Extract provided:

____________________

All facts are presented in this text as mean result ± SD (standard deviation). Statistical analysis were assessed applying the t test and considered significant at P < 0.05 level. All figures shown in this article have been received from three unbiased experiments with similar results.

Results and discussion

MFC performance

Power deriving was accomplished applying the by-product, abundant, and easily available source of food industry. The effect of mediators as electron promoters had investigated. Polarization is the difference of electrical potential between two ends of an electrical tool when there is no external load connected. Hence, there is not external electric current flow between the ends. It is sometimes given the symbol Voc or OCV; but in network analysis, this voltage is also known as the Thévenin voltage. As resistance had reduced in such gadget, the voltage will lower. In the first moment of action, the voltage was in lower level (390 mV) and then gradually reached to a high value. To put in a nutshell, carbon source utilization and final product formation in the form of bioenergy were the outcome of this stage [3]. Open-circuit voltage is measured in the presence of humic acid in anode chamber with no catholyte involvement during about 4.0 days. Following 60 h of operation, the recorded Voc value was 0.751 V. It was thoroughly unchanged for more than 1 day as our previous applied protocol [3]. Finally, a decrease as instability was observed (Fig. 2). It can be attributed to decrease of lactose content in the anode chamber by bacteria depleting as substrate after 30 h. Generally talking, polarization curve is a main concept in electrochemical reactions. In other words, it is a law based on kinetic principals that is visualized as a plot of current density versus electrode potential or having three parameters as voltage, current, and power in a plot simultaneously. The achieved data rely on electrical parameters involved in the MFC. In Figs. 3 and 4, the polarization curve in the presence of Acetaminophen codeine and Bismuth as suitable catholyte is shown. The selected mediator in MFC was humic acid (0.2 mol/m3) based on our previous work due to highlighted potential [3]. Derived power and related current were close to 6.8 × 10−6 W and 3.5 × 10−5 A, respectively.
Fig. 2

Initial open-circuit voltage (OCV) versus time following current switch-off of fabricated MFC [3]

Fig. 3

Polarization curve in the presence of acetaminophen codeine

Fig. 4

Polarization curve in the presence of Bismuth

The mediator in MFC was the main factor in increasing electron transfer interestingly achieves more power production and cell current efficiency. The drawbacks of MFC were mentioned in the previous scientific papers [25]. One of the expressed suggestions for overcoming proposed issue is identification of new mediators. Figures 3, 4 show power generation in the presence of two aforementioned expired medicinal drugs as hygienic organization wastes. The maximum power and current production in the presence of Acetaminophen and Bismuth as novel cathodic mediators was 2.55 × 10−5 W, 1.29 × 10−5 A, 2.9 × 10−5 W and 1.75 × 10−4 A, respectively. The maximum value of Voc is attributed to the presence of expired drugs as electron mediators. Humic acid acts as electron acceptor in the anode compartment and two expired medicines act as electron shuttle in the cathode chamber. These outputs are comparable to other researchers’ findings [15, 16], especially in a case without using nanomaterial except the selected membrane. In this work, a novel approach to bioelectricity generation and new limited medicinal waste management opportunity as a novelty was introduced and developed. To best of our knowledge, this is the first attitude as a light at the end of the tunnel upon applying and developing expired drugs as mediator in cathode compartment of a bioreactor like as MFC. Although the obtained quantities based on power and generation are not in high level, but the results open a new horizon for related industries and compartments to investigate more in such a new introduced concept.

____________________

Work item: Rewrite the microbial fuel cell excerpt from "All facts are" to "with similar results.", substituting "trials" for "experiments". Rely only on the microbial fuel cell excerpt.

Extracted data:

____________________

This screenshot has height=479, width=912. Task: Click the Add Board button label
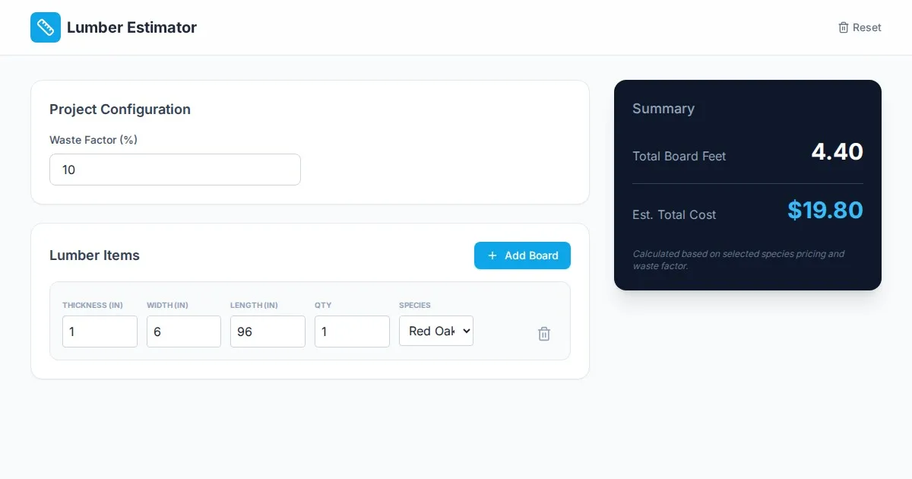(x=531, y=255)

____________________

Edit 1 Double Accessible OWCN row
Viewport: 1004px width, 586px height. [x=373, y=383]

____________________

Answer box:
All facts are presented in this text as mean result ± SD (standard deviation). Statistical analysis were assessed applying the t test and considered significant at P < 0.05 level. All figures shown in this article have been received from three unbiased trials with similar results.